=== TEXT EXTRACT ===
..............................

Kao, one of eight faculty members who received the Practice of Teaching Award, was recognized for his work designing a course on artificial intelligence. He finds teaching offers scholars a way to acknowledge gaps in their own knowledge while deepening their understanding of unfamiliar concepts.
“I had to learn this material at such a depth so that I could teach the course,” Kao said. He elaborated on his teaching philosophy in a video interview with the UCLA Teaching and Learning Center
Korb and Kwok were among five graduate students who received the Distinguished Teaching Assistant Award, which recognizes innovative teaching methods and efforts to foster inclusive learning environments, among other factors. Korb encourages her students to look beyond a single homework or test grade. Because coding assignments are often graded solely on whether a program runs successfully, she emphasizes assessing students’ conceptual understanding as well. She says her goal is to help students recognize the value that comes from their attempts.
“I like to focus on giving them the intuition to ask, ‘What is actually happening? Why is this working?’ Not just the solution, but how do we actually solve this problem?’” Korb said in her interview. Her graduate advisor is computer science professor Amit Sahai.
Kwok, who is advised by civil and environmental engineering professor Shaily Mahendra, similarly aims to ensure students gain more than just academic knowledge in her class. She emphasizes small group settings as a way to encourage participation and create a more approachable learning environment.
“It gives students a chance to think through things and be able to talk through them,” Kwok said in her interview. She added that her own experiences as a student influence how she approaches teaching.

..............................

=== ROWS ===
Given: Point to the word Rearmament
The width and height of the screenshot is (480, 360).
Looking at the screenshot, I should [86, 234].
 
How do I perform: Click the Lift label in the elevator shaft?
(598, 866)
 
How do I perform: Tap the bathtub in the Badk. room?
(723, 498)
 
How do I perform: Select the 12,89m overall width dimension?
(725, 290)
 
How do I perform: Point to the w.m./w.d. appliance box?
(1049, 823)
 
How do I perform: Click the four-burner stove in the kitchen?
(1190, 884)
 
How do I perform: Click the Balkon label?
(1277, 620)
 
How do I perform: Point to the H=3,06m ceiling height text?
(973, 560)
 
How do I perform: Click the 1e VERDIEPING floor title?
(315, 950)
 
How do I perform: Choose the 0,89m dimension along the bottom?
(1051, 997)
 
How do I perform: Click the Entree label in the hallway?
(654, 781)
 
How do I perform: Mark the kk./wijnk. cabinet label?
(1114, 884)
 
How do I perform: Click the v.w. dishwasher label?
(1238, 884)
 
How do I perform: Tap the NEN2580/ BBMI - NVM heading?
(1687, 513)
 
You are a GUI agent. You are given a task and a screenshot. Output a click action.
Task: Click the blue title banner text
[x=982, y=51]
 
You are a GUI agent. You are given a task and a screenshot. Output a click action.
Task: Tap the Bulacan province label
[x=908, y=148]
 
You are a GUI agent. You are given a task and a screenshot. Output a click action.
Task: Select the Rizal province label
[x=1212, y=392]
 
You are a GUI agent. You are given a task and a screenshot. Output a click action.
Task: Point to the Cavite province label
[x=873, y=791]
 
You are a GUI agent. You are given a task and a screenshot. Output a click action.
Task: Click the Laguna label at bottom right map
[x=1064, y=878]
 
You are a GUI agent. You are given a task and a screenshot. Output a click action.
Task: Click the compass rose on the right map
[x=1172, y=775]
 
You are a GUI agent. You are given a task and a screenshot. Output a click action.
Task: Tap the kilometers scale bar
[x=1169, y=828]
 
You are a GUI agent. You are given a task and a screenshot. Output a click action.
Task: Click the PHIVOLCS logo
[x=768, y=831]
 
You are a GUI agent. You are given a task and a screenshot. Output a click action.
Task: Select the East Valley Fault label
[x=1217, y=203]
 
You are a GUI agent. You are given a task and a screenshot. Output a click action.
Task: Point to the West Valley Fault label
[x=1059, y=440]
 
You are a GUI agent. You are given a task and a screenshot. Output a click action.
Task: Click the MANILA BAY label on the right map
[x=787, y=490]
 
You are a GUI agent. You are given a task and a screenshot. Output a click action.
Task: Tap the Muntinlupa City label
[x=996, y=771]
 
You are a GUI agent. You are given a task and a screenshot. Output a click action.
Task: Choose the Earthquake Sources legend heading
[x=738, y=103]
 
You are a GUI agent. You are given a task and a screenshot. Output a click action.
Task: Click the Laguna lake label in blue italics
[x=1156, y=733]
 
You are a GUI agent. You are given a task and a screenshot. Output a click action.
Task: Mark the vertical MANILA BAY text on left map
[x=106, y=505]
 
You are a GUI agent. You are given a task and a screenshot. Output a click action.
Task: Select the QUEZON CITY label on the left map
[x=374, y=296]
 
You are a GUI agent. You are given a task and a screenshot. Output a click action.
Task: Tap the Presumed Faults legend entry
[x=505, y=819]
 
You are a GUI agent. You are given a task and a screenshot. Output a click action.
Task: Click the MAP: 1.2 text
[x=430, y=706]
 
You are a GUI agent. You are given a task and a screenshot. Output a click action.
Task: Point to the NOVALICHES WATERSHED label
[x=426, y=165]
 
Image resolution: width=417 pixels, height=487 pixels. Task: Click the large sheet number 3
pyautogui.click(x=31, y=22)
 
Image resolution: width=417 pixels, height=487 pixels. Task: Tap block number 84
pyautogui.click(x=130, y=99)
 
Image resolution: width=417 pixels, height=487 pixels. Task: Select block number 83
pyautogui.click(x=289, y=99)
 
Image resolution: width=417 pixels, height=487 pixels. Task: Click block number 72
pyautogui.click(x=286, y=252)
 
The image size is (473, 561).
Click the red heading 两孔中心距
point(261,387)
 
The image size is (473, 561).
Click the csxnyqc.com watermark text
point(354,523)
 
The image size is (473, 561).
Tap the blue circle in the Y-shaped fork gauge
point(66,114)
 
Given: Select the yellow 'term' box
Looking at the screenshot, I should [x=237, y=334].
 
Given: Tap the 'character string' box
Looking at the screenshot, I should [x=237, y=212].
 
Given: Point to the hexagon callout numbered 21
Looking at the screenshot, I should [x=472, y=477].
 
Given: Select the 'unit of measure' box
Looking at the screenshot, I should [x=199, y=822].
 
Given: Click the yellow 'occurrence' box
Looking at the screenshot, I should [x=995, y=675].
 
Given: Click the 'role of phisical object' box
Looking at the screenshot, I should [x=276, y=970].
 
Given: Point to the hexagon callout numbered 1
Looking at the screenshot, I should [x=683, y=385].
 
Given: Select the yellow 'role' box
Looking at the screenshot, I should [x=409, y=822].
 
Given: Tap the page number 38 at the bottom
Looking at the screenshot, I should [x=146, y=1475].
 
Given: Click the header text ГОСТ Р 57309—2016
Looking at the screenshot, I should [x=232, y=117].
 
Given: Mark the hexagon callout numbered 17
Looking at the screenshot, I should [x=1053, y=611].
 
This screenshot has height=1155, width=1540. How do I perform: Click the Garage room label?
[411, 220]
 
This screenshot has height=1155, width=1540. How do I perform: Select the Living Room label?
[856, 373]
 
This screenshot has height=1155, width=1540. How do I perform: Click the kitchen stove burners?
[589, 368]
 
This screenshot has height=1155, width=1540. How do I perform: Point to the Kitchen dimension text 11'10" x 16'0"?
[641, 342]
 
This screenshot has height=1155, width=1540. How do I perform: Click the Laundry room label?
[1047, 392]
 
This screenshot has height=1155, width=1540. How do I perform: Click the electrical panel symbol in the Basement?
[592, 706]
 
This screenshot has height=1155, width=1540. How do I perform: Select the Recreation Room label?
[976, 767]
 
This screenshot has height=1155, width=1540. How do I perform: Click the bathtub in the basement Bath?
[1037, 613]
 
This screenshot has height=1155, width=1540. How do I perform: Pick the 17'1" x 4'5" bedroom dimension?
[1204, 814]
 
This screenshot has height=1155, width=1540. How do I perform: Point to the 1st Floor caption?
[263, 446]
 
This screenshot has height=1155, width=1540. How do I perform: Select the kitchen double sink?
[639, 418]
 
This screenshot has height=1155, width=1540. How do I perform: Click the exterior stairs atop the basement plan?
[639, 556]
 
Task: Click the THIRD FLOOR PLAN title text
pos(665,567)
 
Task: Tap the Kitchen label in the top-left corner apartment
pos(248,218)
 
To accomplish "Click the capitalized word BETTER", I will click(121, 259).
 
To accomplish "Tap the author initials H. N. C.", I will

..............................

=== WRITTEN TASK 1 ===
Decide whether each statement agrees with the teaching awards text. Answer yes or no, and quote the words of the text that settle it.
(a) Kao was one of eight faculty members who received the Practice of Teaching Award.
(b) Korb's graduate advisor is Shaily Mahendra.
(c) Kwok emphasizes small group settings.
=== WRITTEN TASK 2 ===
Answer these questions from the teaching awards text.
(a) What was the subject of the course that Kao designed?
(b) How many graduate students received the Distinguished Teaching Assistant Award?
(c) Who advises Kwok?
=== WRITTEN TASK 3 ===
Write out the teaching awards text word for word from "Kwok, who is" to "approachable learning environment.".

=== EXPECTED ANSWER 1 ===
(a) Yes: "Kao, one of eight faculty members who received the Practice of Teaching Award"
(b) No: "Her graduate advisor is computer science professor Amit Sahai."
(c) Yes: "She emphasizes small group settings as a way to encourage participation and create a more approachable learning environment."

=== EXPECTED ANSWER 2 ===
(a) Artificial intelligence.
(b) Five.
(c) Civil and environmental engineering professor Shaily Mahendra.

=== EXPECTED ANSWER 3 ===
Kwok, who is advised by civil and environmental engineering professor Shaily Mahendra, similarly aims to ensure students gain more than just academic knowledge in her class. She emphasizes small group settings as a way to encourage participation and create a more approachable learning environment.